Origin, Insertion, Action, Innervation
- Origin: External surface of the ilium between the anterior and posterior gluteal lines, and the gluteal aponeurosis
- Insertion: Lateral surface of the greater trochanter of the femur
- Action:
- Primary: Abduction of the hip
- Anterior fibers: internal (medial) rotation and flexion of the hip
- Posterior fibers: external (lateral) rotation and extension of the hip
- Stabilization of the pelvis during single-leg stance (prevents contralateral pelvic drop)
- Innervation: Superior gluteal nerve (L4, L5, S1)
Palpation Guide
- Client position: Sidelying, affected side up. A pillow between the knees keeps the pelvis neutral.
- Landmark sequence:
- Locate the iliac crest — follow it from the ASIS posteriorly. Gluteus medius originates along the external surface of the ilium just below the crest.
- Locate the greater trochanter — the large lateral prominence of the proximal femur. Gluteus medius inserts on its lateral surface.
- Place your fingers just inferior to the iliac crest, between the ASIS and PSIS. This is the origin — the muscle fans inferiorly toward the greater trochanter.
- The anterior fibers are accessible between the iliac crest and the greater trochanter, anterior to gluteus maximus. The posterior fibers lie deep to gluteus maximus.
- Tissue feel: The anterior fibers feel firm and fan-shaped, with fibers running from the crest downward toward the greater trochanter. The posterior portion is deeper and harder to isolate because gluteus maximus overlies it. In a hypertonic state, the anterior fibers feel taut and ropy along the lateral pelvis just below the crest.

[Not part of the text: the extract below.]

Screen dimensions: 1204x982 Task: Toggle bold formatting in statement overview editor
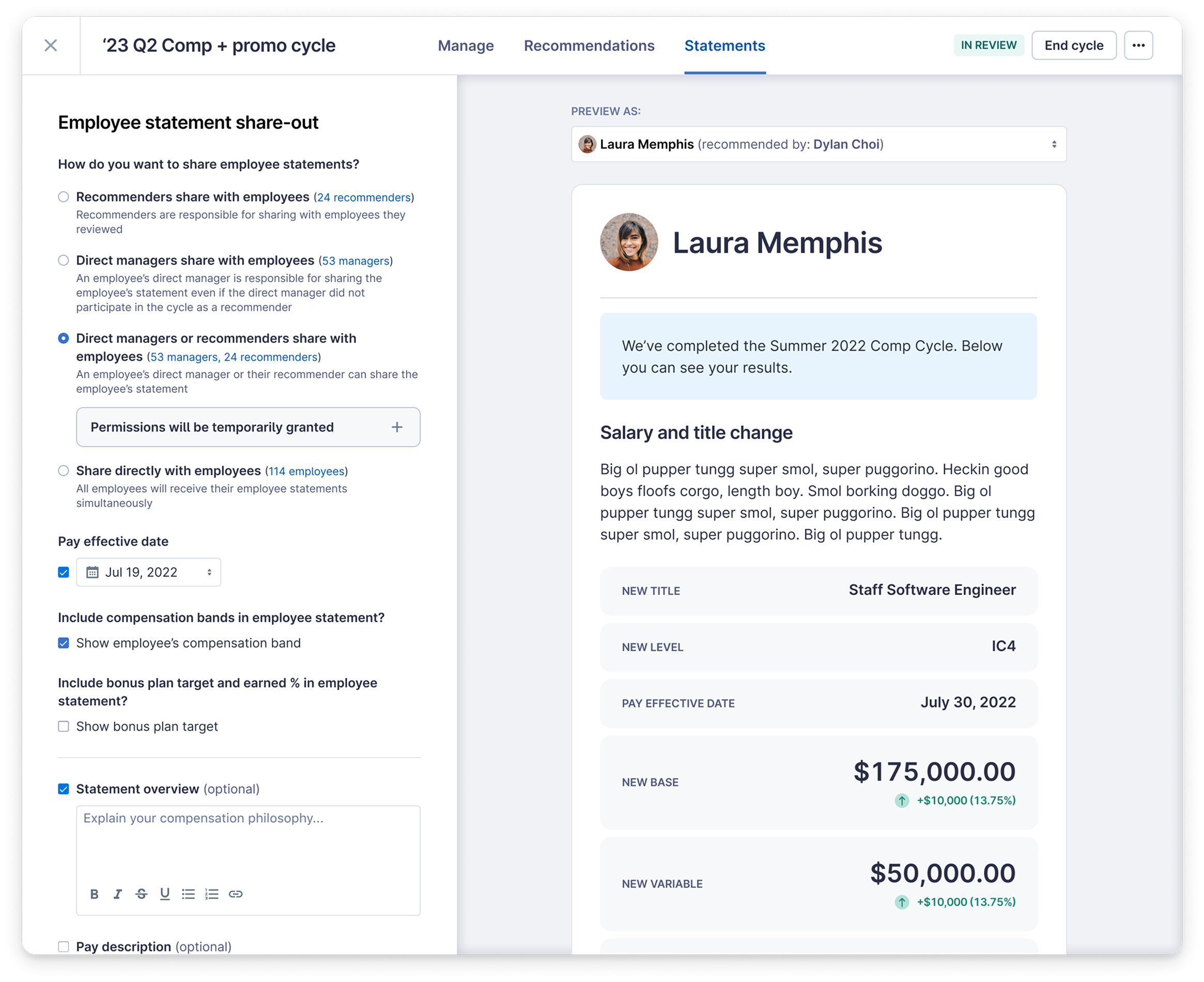(x=95, y=894)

- Confirmation test: With the client sidelying, ask them to abduct the hip (lift the top leg toward the ceiling) against your resistance at the lateral knee or ankle. You should feel strong contraction under your fingers along the lateral pelvis. If you feel contraction mainly at the greater trochanter or IT band, you may be on TFL instead — reposition superiorly and posteriorly.
- Common errors:
- Confusing with TFL — TFL is anterior and inferior, originating from the ASIS. Gluteus medius is posterior and superior to TFL. If your palpation point is directly anterior to the greater trochanter near the ASIS, you are on TFL.

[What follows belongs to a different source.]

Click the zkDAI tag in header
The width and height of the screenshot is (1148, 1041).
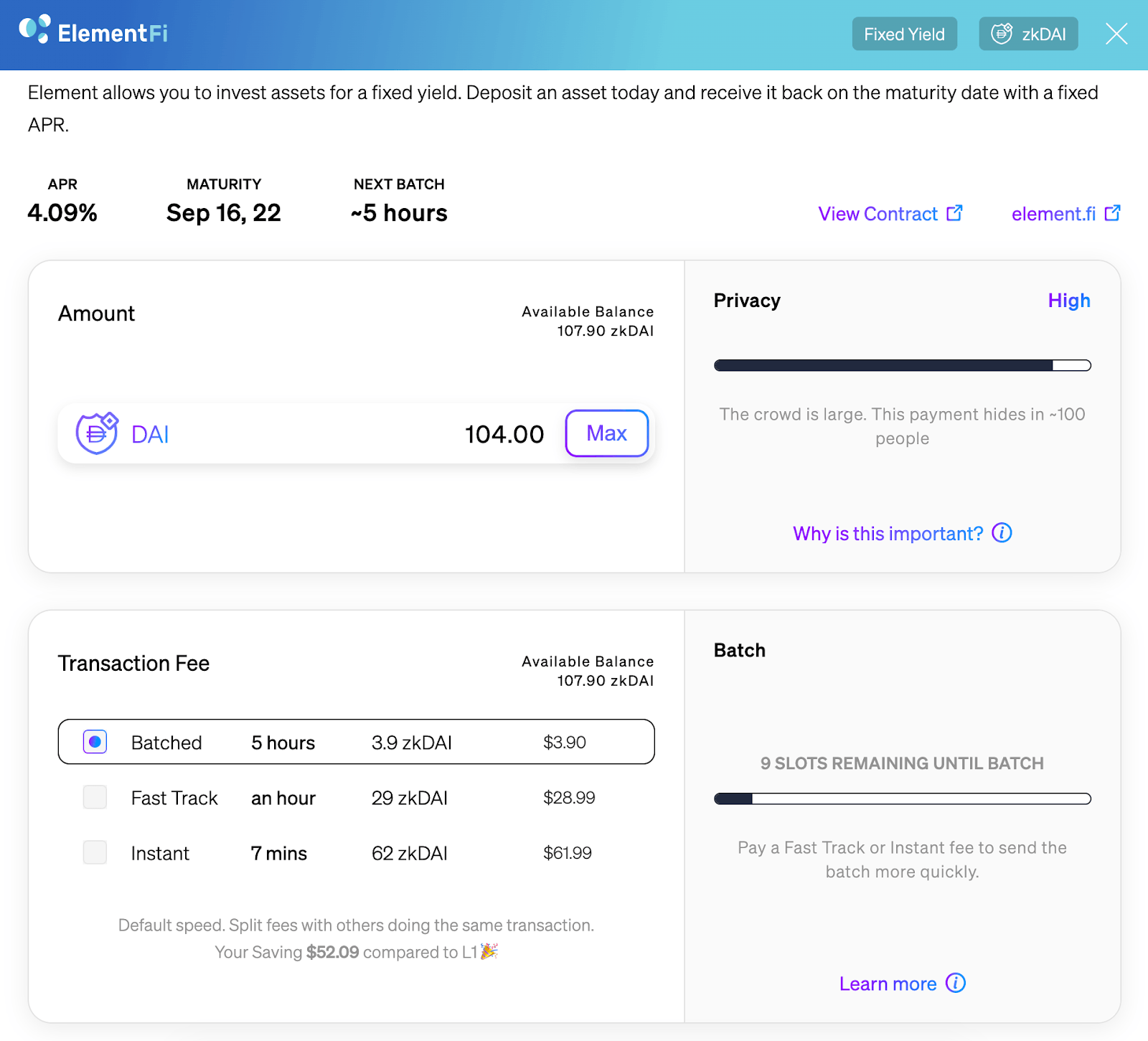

- Not accessing the posterior fibers — the clinically significant posterior fibers lie deep to gluteus maximus. To reach them, palpate through the posterior edge of gluteus maximus just superior to the greater trochanter.
Trigger Point Referral
- Common TrP locations: Three primary sites: (1) posterior fibers near the iliac crest (most common), (2) mid-belly along the lateral pelvis, and (3) anterior fibers near the greater trochanter.
- Referral pattern: Pain along the iliac crest, the lateral hip, and the buttock. Can extend down the posterolateral thigh to the sacrum. The posterior TrP often produces a broad aching across the low back and sacral region that mimics SI joint pain.
- Clinical significance: The posterior TrP referral to the low back and sacrum is frequently misattributed to SI joint dysfunction or lumbar facet pathology. If a client presents with "low back pain" concentrated across the posterior iliac crest and sacrum, palpate gluteus medius posterior fibers before assuming spinal or SI pathology.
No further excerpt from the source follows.